A “highly successful” program that pairs mental health and substance-use counselors with Bangor police officers will continue on — and might expand — despite losing its grant funding, the police chief said.
At the start of 2017, the department received a $121,502 state grant to create an 18-month program that placed an Acadia Hospital substance-use case worker in the cruisers patrol cops — a move that came in response to the rise of drug-related crisis calls in Bangor. The department has since added a second case worker to focus on mental health calls.
But last year, the Legislature did not renew funding for the Substance Abuse Assistance Grant, which meant the city had until June 2018 to come up with alternative funding. Unable to find another grant, the department will dip into its own budget to continue the program because it’s proven helpful to officers, Bangor police Chief Mark Hathaway said.
“The value of the program is such that we have included it in the police department budget for the coming year,” he said.

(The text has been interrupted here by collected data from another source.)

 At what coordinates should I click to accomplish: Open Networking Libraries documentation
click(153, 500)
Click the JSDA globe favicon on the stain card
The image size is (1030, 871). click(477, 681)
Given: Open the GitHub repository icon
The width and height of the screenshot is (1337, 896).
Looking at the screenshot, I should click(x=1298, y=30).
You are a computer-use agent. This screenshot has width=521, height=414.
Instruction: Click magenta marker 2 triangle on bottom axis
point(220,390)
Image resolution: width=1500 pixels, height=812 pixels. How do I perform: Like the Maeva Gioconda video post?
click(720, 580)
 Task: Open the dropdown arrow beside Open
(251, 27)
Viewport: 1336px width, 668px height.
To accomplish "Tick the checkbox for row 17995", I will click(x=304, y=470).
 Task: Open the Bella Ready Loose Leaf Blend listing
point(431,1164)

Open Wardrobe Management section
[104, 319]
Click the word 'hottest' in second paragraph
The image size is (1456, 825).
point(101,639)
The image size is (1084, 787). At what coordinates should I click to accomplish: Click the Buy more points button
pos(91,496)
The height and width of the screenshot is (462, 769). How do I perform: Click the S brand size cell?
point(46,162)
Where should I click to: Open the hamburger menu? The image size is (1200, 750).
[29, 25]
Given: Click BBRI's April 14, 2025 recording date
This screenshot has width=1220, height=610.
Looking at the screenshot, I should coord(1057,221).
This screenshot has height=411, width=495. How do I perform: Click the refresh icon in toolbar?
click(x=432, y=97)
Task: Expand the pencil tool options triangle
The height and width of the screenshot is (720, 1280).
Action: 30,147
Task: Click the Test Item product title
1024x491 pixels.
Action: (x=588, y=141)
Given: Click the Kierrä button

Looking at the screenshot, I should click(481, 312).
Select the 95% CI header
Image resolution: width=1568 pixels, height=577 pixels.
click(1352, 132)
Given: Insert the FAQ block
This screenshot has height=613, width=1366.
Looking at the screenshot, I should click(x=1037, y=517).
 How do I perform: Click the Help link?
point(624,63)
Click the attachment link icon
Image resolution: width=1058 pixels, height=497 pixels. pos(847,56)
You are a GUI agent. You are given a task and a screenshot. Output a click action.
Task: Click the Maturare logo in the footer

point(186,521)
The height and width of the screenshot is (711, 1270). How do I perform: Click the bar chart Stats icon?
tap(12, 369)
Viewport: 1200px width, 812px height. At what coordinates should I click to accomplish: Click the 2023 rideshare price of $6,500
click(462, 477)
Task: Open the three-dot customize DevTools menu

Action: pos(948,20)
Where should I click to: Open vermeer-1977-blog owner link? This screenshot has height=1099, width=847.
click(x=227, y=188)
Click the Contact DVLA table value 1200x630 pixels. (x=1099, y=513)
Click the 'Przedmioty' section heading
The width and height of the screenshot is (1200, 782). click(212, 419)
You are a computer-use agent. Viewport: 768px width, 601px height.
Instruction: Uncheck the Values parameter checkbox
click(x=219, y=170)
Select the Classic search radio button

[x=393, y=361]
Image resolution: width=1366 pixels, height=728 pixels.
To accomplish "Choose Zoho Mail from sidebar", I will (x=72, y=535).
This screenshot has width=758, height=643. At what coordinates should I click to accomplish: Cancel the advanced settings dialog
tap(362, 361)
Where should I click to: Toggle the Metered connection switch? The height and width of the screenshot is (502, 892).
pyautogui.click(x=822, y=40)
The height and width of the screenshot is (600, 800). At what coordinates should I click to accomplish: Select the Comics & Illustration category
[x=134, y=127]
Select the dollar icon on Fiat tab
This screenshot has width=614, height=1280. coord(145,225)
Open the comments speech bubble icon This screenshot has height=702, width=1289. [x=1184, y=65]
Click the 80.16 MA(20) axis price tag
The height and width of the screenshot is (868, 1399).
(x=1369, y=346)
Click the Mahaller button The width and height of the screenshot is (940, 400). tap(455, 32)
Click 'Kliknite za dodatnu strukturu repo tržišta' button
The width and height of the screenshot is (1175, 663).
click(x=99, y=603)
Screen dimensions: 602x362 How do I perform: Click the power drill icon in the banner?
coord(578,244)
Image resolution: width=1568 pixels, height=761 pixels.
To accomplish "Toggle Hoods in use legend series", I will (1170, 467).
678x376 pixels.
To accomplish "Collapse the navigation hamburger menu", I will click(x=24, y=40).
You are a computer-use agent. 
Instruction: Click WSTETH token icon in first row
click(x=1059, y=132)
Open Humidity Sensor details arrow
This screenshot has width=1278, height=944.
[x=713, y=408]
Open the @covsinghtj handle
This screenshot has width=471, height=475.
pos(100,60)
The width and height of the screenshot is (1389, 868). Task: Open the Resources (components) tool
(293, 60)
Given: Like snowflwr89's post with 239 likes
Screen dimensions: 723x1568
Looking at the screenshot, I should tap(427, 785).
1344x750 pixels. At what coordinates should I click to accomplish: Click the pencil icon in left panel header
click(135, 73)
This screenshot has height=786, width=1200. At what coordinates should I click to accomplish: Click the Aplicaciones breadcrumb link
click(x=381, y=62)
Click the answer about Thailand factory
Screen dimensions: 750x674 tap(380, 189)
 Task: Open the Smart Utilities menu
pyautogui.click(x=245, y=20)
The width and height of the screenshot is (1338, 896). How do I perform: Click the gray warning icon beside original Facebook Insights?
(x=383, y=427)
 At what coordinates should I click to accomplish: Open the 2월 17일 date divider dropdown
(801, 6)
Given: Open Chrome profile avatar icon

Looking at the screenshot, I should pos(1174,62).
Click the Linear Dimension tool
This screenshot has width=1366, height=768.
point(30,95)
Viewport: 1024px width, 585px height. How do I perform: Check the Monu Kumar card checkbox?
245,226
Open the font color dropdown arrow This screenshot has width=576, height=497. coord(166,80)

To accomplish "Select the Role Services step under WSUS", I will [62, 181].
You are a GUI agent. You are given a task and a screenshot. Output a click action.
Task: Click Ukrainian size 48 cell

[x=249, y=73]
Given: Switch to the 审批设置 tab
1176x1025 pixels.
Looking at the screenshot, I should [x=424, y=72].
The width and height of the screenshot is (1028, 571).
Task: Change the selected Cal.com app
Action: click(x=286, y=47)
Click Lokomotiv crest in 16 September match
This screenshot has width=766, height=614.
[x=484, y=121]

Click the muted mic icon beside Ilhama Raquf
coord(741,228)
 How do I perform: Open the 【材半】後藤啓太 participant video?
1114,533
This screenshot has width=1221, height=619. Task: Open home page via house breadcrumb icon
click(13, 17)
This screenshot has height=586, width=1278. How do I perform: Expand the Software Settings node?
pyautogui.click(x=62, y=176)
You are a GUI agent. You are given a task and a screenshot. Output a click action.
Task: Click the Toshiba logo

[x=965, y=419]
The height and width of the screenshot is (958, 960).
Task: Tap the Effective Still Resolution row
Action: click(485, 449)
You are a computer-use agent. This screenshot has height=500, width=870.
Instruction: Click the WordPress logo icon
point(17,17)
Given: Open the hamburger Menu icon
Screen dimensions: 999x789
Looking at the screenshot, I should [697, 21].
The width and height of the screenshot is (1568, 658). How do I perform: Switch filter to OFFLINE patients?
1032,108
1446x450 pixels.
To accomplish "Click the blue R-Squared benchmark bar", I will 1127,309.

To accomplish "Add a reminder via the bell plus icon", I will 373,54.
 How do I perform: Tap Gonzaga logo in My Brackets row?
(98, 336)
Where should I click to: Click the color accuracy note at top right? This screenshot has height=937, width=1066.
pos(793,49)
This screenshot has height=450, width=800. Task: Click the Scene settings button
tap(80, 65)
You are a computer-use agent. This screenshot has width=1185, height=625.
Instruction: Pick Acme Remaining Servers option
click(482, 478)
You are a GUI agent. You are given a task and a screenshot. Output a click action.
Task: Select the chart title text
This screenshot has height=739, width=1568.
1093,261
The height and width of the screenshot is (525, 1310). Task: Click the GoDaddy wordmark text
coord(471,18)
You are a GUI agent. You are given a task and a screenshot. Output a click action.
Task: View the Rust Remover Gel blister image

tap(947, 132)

Police say they have dealt with a steadily increasing number of 911 calls related to drug addiction, mental health crises and drug overdoses. When caseworker Andrea Carver — whose position had been funded through the program — started riding along with police 18 months ago, police praised her expertise in handling people in crisis as well as her familiarity with the network of resources available to people in crisis.
“The chief was always saying, we’ll work it out,” Carver said, when she learned the grant funding her role wouldn’t continue.
Hathaway said the department will pursue other grant funding sources to keep the program going after the next fiscal year. That plan might include expanding it.
“In fact, we’re talking about a third position,” Hathaway told the Bangor City Council’s Government Operations Committee on Monday, although he noted that plan was in its infancy. “We do see a need for a third position.”